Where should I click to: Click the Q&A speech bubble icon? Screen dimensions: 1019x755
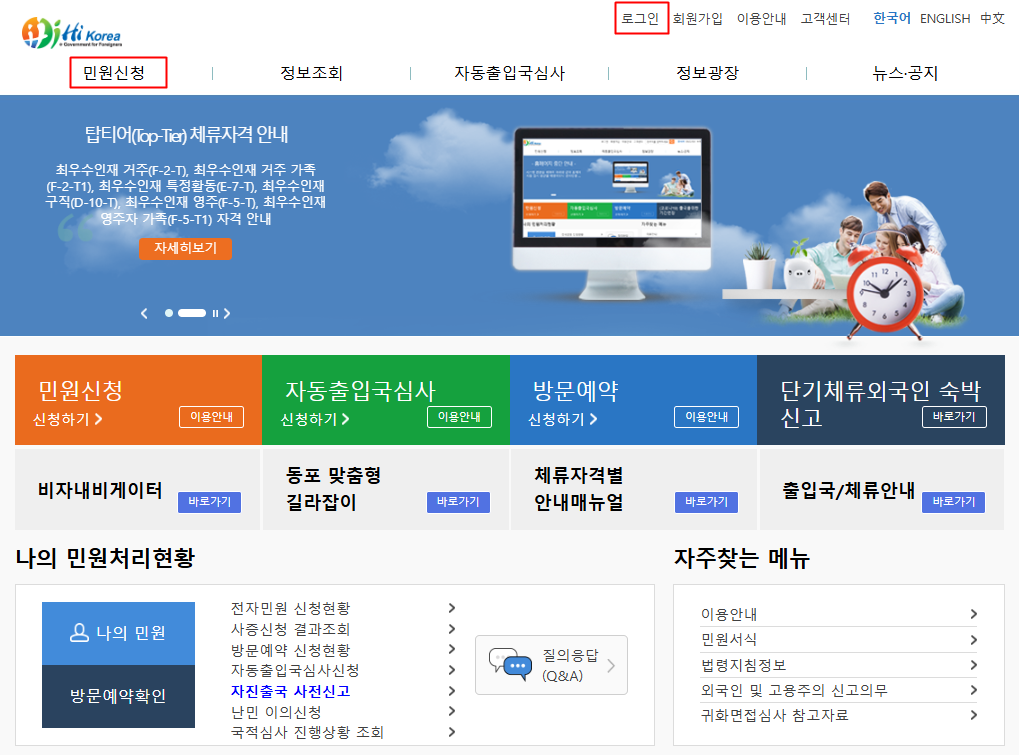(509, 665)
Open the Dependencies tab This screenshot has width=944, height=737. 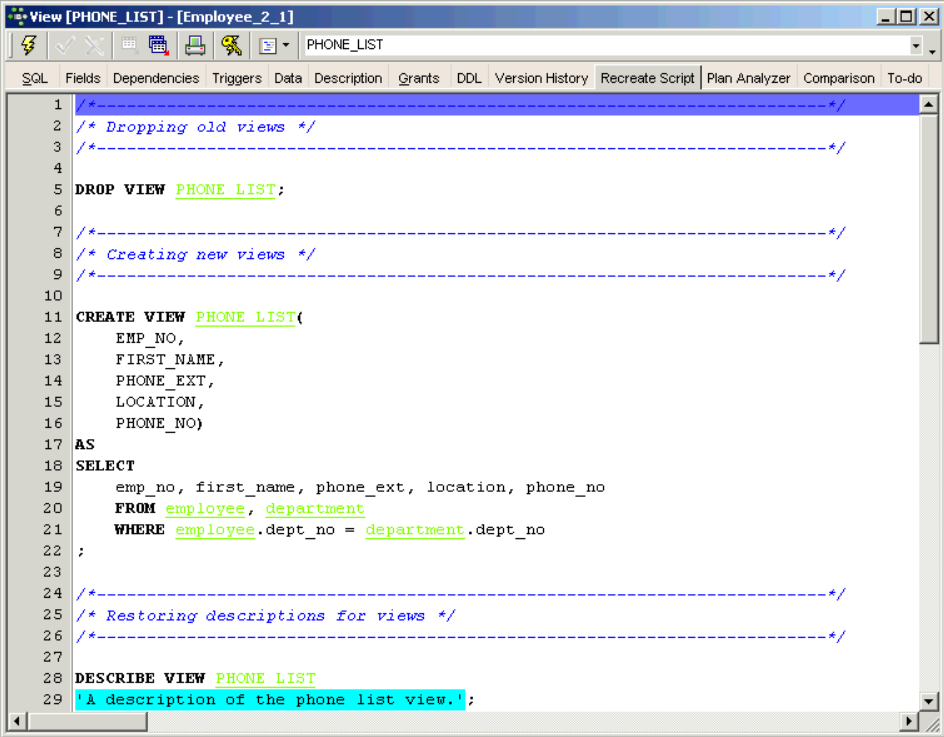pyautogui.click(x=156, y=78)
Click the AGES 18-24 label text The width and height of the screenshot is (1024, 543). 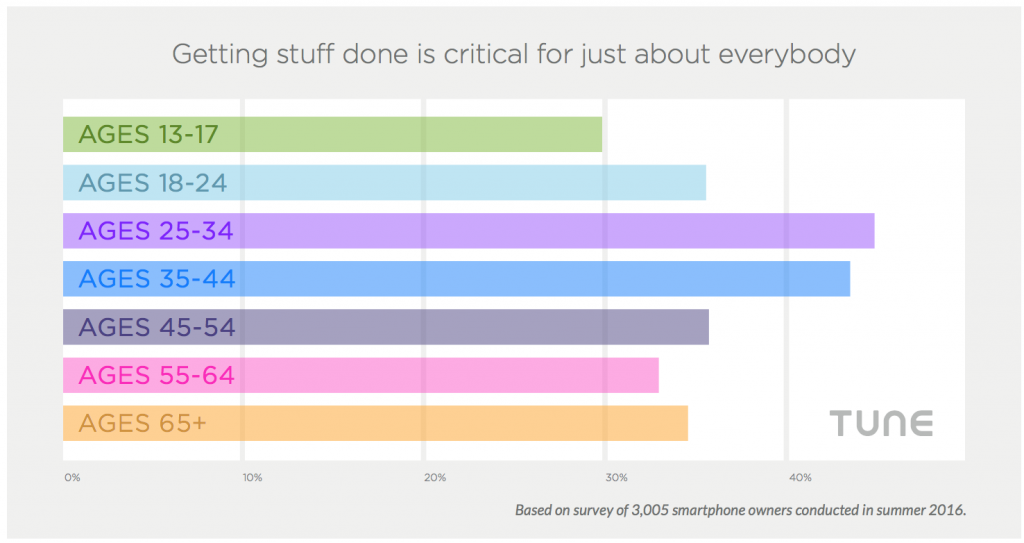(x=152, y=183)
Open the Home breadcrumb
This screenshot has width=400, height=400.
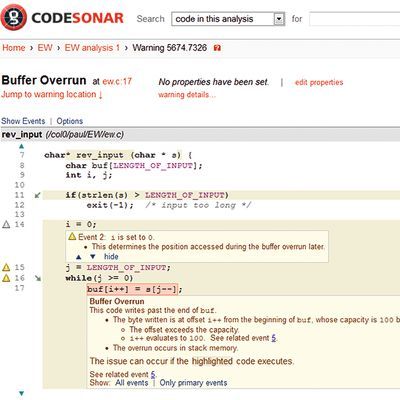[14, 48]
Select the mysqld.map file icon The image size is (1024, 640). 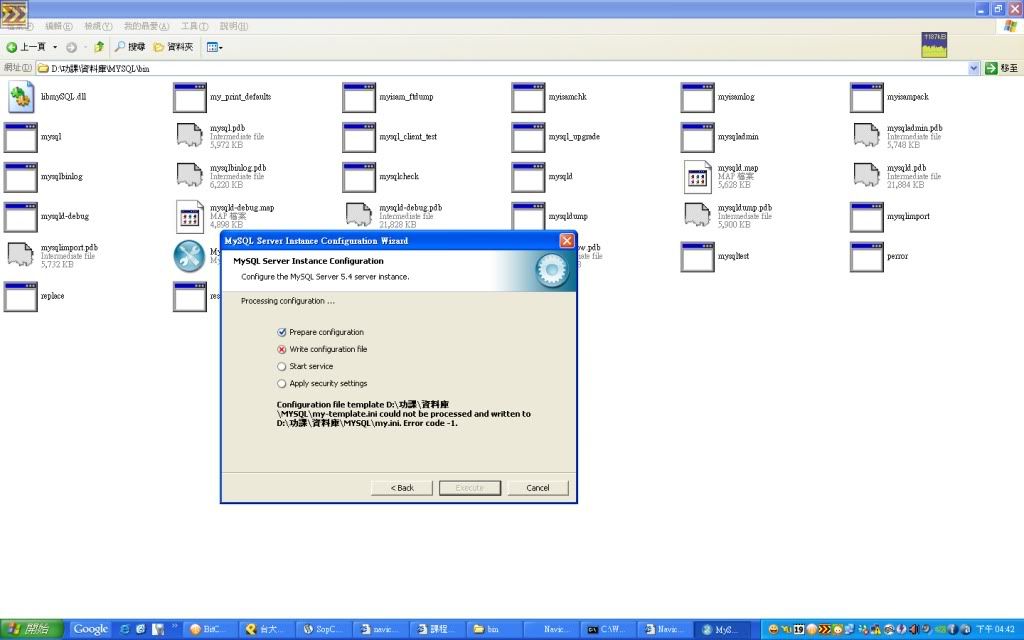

· · ·

#### [TASK INSTRUCTIONS]
Arrange the stretch of the records from the line containing "Open the Home breadcrumb" through the end of the records as a numbered list, one line per item, with blank lines omitted. Leave the pictures out of the list.

#### [ANSWER TO THE TASK]
1. Open the Home breadcrumb
2. This screenshot has width=400, height=400.
3. [14, 48]
4. Select the mysqld.map file icon The image size is (1024, 640). 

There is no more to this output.